_THE REQUEST_
Rename "Save button" to "Submit button" in the records below, starting at the first line and ending at the line that contains "Click the Rerun", and give only those lines back with nothing else changed.

___ DATASET CONTENT

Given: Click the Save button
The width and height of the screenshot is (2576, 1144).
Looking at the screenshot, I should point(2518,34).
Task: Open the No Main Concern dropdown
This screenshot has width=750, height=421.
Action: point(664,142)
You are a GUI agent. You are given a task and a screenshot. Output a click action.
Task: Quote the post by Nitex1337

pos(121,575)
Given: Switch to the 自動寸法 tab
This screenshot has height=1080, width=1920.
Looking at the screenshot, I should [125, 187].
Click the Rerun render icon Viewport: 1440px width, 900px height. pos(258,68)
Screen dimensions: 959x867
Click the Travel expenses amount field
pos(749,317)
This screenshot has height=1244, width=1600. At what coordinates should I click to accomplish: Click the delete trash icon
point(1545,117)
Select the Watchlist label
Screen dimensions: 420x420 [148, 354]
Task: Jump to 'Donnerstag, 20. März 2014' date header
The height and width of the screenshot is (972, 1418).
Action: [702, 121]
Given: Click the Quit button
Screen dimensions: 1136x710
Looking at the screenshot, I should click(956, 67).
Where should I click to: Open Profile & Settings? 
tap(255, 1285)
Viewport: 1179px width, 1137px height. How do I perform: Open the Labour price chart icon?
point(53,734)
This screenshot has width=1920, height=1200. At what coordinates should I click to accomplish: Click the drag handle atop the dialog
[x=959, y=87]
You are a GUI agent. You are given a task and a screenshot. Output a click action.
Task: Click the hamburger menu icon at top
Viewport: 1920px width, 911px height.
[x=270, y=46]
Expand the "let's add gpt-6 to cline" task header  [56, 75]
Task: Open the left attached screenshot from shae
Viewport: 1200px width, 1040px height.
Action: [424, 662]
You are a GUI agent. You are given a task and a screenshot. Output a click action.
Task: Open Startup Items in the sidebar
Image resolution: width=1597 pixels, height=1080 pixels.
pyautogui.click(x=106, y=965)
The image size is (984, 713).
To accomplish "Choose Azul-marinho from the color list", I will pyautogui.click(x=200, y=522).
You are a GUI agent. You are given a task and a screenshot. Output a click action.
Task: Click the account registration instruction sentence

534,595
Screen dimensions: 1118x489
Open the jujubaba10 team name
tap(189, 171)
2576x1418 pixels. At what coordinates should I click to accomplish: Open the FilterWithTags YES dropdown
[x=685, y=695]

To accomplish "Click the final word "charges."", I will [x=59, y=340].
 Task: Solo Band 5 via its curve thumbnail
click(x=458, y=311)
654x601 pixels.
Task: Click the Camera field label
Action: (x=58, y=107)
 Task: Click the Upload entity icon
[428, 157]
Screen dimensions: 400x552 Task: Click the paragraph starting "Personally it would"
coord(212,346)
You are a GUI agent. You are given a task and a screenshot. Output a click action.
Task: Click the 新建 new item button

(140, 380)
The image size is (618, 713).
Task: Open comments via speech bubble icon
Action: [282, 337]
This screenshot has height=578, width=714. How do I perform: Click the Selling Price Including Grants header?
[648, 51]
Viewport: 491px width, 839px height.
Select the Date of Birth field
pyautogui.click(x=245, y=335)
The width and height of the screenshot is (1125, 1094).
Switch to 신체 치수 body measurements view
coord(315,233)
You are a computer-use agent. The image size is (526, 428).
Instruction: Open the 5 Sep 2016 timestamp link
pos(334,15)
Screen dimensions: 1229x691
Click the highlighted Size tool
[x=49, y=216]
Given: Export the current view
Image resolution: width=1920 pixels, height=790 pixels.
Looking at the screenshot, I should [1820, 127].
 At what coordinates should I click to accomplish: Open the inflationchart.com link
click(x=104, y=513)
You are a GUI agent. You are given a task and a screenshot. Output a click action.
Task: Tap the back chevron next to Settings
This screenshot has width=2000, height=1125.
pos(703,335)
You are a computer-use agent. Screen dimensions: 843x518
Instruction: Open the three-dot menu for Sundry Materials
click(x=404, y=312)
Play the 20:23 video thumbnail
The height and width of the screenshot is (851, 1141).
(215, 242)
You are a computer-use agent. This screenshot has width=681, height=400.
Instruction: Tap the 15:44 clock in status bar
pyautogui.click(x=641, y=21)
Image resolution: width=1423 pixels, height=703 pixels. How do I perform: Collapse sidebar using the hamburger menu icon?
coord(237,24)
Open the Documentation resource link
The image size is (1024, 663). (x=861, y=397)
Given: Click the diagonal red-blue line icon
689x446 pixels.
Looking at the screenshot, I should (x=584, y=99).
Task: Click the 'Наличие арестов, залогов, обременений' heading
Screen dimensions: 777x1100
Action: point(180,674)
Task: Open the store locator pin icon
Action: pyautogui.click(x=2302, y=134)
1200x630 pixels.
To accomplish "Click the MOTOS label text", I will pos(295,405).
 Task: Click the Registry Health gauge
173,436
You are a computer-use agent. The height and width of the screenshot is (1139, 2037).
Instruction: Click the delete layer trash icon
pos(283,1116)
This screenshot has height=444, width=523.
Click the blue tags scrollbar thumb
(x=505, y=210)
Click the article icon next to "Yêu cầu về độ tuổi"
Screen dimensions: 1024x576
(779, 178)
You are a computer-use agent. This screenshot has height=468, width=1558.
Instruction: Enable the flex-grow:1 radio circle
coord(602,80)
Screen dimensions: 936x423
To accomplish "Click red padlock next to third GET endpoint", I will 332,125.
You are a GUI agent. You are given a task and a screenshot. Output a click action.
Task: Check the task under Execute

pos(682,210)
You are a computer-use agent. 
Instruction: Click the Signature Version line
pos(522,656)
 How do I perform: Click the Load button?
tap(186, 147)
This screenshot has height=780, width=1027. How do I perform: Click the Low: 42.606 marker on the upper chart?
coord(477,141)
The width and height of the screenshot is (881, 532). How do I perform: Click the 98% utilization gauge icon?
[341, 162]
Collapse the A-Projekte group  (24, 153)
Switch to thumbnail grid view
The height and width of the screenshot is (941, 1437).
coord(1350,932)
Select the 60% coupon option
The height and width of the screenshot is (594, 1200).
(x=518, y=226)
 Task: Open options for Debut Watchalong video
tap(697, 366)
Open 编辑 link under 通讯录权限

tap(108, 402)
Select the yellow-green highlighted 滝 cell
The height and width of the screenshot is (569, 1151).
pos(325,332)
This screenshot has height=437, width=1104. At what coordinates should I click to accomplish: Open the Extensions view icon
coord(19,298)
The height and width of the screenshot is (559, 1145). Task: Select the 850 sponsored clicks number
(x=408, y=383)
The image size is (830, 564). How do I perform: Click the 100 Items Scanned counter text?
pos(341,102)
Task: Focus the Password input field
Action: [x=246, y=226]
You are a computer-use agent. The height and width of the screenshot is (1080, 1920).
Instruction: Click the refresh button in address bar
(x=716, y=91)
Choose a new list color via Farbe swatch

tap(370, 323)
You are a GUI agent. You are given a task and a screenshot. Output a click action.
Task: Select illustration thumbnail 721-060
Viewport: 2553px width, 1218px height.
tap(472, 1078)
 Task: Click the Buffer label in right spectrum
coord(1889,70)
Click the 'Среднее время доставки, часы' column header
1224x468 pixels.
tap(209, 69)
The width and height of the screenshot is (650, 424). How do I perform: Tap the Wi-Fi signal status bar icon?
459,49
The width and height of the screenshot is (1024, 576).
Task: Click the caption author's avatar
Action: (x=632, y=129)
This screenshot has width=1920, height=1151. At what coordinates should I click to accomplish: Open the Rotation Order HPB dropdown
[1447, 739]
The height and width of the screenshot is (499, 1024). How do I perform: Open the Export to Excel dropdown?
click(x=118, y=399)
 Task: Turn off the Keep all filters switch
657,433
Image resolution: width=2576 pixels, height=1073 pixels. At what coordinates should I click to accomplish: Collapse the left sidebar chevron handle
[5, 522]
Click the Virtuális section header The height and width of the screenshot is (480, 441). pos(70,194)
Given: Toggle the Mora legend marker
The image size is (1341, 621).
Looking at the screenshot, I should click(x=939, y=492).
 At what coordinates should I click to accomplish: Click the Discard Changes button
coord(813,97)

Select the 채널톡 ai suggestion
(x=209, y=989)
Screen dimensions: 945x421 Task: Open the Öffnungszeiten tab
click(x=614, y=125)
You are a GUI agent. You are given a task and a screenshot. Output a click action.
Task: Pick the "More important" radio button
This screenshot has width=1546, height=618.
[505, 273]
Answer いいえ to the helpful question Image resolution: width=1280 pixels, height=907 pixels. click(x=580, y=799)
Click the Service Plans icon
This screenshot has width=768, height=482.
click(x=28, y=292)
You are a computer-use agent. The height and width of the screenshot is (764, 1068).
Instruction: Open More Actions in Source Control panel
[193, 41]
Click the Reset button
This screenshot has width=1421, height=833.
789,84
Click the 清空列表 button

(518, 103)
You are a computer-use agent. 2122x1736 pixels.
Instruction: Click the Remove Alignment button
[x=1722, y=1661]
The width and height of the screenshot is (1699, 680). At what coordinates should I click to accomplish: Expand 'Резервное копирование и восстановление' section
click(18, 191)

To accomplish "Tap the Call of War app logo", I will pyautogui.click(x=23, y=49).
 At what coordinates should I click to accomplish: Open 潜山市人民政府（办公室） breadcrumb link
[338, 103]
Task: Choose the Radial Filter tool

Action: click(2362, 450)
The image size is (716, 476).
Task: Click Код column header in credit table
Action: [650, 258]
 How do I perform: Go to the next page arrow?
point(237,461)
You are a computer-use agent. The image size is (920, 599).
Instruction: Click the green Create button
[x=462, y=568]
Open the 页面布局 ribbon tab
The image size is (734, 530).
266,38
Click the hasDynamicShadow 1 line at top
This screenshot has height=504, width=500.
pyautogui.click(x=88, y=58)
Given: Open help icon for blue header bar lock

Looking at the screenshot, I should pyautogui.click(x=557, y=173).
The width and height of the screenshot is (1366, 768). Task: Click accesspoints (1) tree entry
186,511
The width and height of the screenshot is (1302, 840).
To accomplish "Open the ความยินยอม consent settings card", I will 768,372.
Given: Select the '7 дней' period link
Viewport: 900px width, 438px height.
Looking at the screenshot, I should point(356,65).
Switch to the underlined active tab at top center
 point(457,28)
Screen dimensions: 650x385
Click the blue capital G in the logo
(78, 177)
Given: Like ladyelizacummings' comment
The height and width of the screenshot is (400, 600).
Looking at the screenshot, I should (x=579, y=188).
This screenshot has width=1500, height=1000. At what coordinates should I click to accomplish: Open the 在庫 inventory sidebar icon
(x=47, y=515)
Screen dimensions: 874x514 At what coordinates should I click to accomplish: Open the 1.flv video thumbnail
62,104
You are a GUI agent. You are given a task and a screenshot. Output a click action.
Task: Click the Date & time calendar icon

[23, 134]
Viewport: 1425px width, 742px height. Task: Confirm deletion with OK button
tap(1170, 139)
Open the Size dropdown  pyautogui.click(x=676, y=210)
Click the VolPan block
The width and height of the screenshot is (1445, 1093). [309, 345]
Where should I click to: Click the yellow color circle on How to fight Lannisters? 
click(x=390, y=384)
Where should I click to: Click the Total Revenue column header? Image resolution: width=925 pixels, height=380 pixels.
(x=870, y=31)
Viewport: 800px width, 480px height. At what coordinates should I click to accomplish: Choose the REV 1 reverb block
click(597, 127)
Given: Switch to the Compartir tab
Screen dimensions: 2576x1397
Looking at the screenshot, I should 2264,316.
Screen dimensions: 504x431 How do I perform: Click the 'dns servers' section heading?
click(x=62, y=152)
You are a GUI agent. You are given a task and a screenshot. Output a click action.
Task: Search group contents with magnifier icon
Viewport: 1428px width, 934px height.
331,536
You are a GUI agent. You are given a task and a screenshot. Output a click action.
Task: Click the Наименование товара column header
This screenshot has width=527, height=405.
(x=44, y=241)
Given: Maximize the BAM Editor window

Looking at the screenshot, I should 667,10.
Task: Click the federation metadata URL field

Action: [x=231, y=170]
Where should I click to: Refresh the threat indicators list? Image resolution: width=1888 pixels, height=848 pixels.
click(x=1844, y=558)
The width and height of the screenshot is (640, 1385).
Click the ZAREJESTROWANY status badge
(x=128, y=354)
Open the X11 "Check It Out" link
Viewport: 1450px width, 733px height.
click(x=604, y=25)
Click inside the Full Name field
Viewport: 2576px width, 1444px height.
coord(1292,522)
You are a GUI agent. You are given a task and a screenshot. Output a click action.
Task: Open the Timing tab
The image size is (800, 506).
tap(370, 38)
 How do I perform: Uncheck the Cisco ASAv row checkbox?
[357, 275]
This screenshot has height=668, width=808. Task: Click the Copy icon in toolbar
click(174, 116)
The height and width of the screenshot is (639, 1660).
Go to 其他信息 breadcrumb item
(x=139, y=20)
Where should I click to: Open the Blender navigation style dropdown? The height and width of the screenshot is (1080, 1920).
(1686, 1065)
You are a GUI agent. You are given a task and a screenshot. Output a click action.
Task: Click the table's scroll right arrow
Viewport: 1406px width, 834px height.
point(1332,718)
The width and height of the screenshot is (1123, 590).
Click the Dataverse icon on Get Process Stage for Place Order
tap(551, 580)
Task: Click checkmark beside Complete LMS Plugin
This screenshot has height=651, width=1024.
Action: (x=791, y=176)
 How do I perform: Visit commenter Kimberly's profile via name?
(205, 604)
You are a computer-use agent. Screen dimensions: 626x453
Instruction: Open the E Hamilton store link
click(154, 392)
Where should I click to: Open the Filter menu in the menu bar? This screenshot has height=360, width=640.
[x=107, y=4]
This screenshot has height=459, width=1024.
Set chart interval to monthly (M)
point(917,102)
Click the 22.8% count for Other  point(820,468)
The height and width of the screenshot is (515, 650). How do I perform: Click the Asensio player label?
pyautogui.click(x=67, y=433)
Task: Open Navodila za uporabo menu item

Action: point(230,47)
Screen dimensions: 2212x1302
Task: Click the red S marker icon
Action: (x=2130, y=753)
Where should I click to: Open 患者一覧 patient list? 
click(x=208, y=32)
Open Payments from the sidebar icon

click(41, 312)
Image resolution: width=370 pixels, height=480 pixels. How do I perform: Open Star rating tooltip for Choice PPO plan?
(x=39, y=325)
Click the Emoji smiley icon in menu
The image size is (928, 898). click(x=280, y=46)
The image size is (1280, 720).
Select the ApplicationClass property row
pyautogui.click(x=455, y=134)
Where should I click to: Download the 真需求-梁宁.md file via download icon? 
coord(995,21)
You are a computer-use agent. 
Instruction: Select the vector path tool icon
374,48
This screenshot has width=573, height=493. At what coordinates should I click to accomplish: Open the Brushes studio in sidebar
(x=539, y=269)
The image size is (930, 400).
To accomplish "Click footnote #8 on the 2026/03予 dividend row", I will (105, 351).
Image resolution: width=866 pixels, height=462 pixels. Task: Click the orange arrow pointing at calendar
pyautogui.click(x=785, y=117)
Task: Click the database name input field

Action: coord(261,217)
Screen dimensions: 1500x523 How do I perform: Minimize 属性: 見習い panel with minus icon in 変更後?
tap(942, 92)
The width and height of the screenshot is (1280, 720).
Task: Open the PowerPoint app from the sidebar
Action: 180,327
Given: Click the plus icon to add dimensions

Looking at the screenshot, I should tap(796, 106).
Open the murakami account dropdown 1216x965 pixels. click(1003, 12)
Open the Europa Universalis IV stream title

______

_FULL RESPONSE_
Given: Click the Submit button
The width and height of the screenshot is (2576, 1144).
Looking at the screenshot, I should point(2518,34).
Task: Open the No Main Concern dropdown
This screenshot has width=750, height=421.
Action: point(664,142)
You are a GUI agent. You are given a task and a screenshot. Output a click action.
Task: Quote the post by Nitex1337

pos(121,575)
Given: Switch to the 自動寸法 tab
This screenshot has height=1080, width=1920.
Looking at the screenshot, I should [125, 187].
Click the Rerun render icon Viewport: 1440px width, 900px height. pos(258,68)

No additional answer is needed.